■ Task objective
Gather every line in the listing below that contains the string "height", treating uppercase and lowercase as distinct.

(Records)
****************************************

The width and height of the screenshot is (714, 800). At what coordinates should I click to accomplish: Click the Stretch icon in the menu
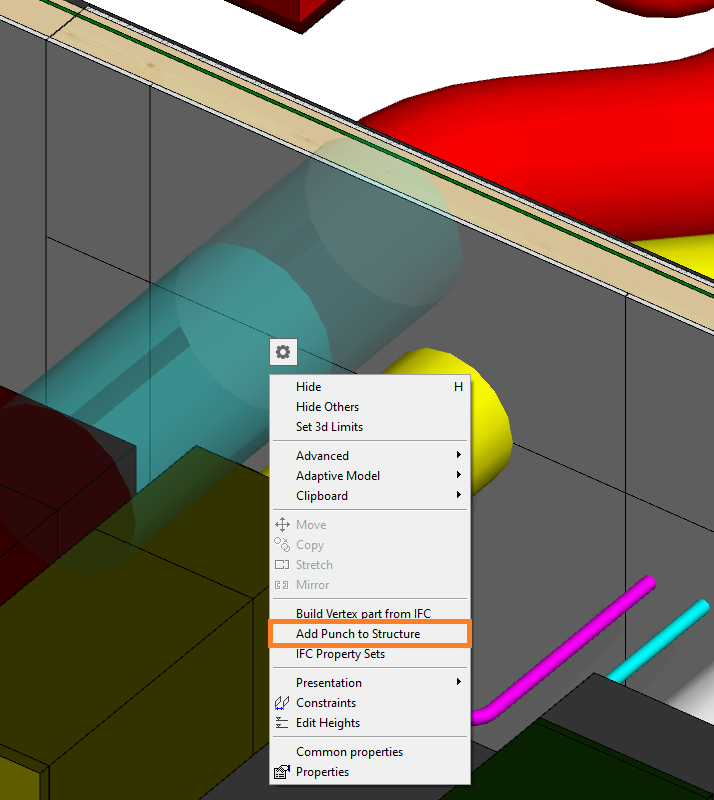coord(282,565)
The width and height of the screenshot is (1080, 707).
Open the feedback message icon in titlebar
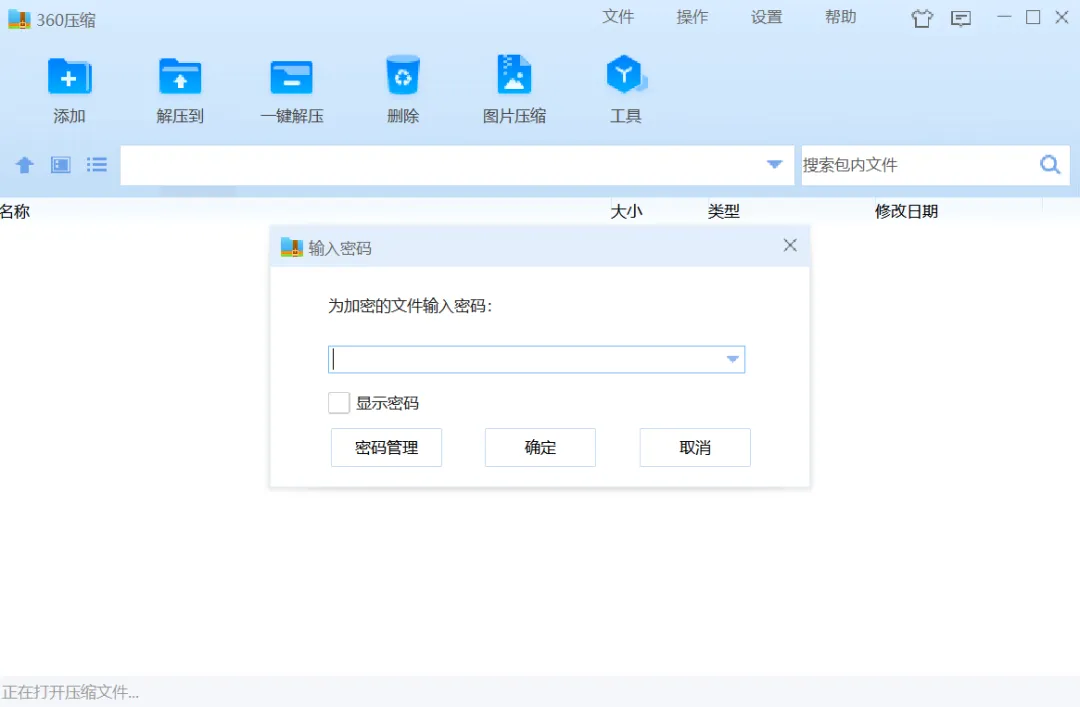(961, 18)
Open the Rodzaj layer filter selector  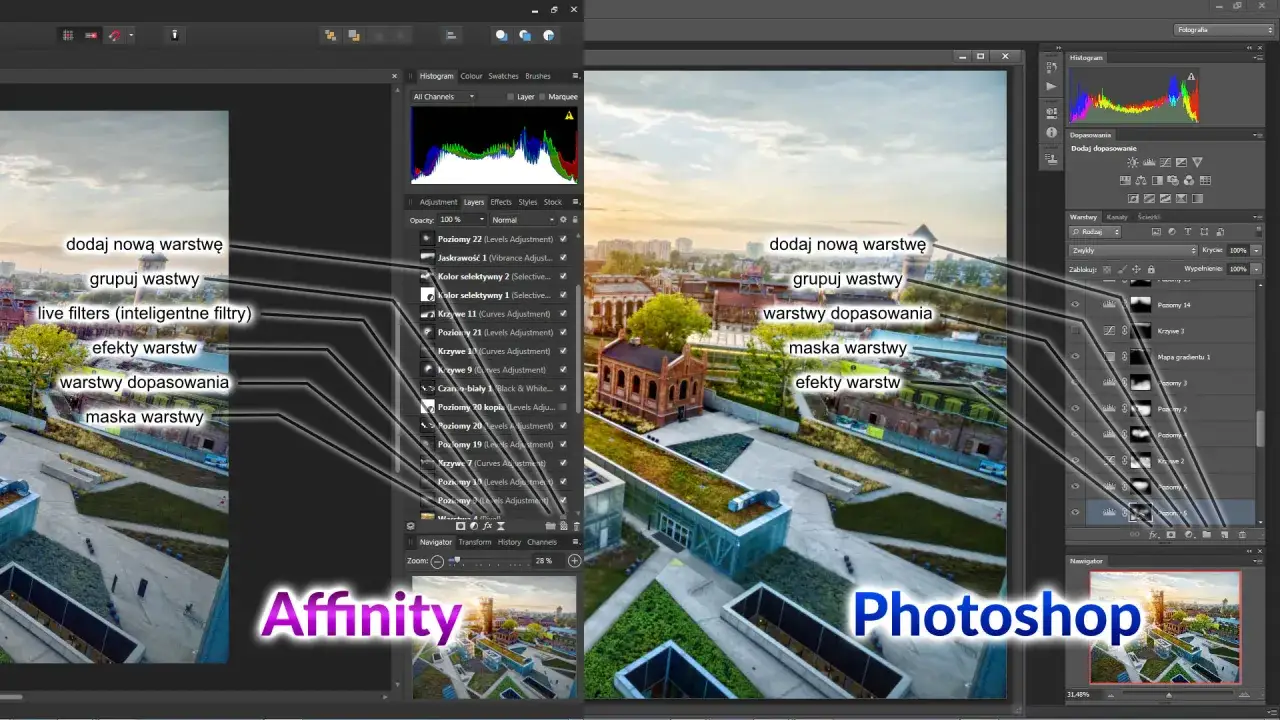click(x=1094, y=232)
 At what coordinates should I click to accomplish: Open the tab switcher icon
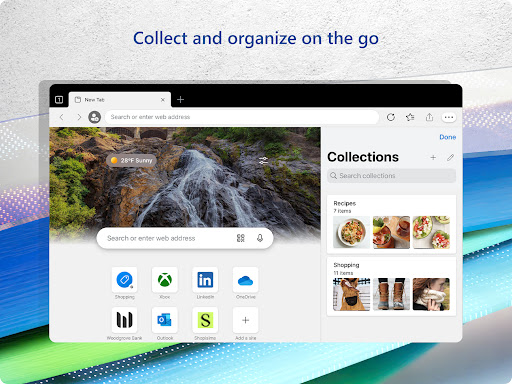click(59, 100)

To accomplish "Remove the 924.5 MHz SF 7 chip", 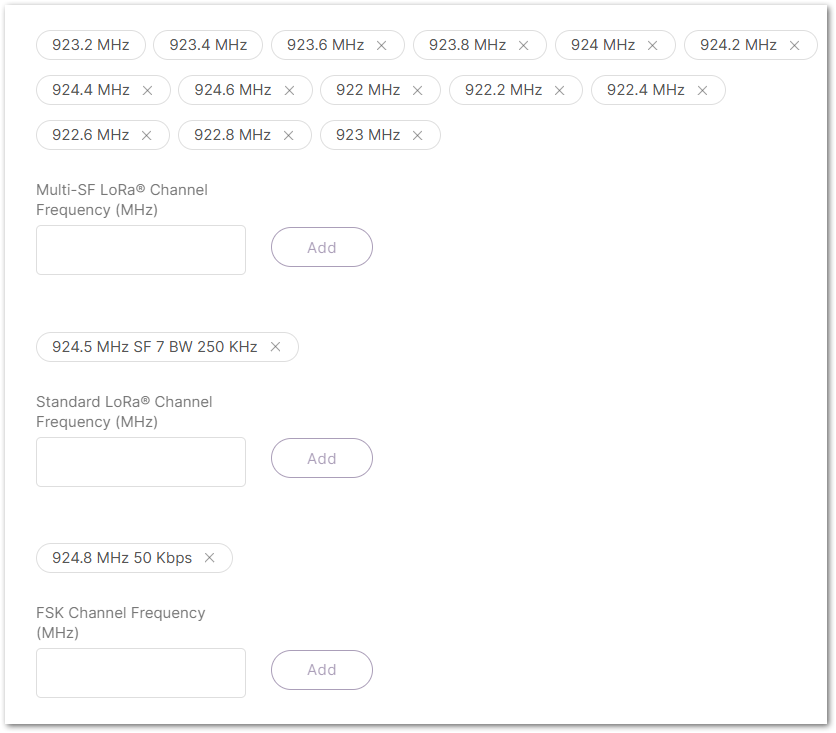I will pyautogui.click(x=275, y=347).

****************************************

■ Complete answer
The width and height of the screenshot is (714, 800). At what coordinates should I click to accomplish: Click the Stretch icon in the menu
The width and height of the screenshot is (1080, 707).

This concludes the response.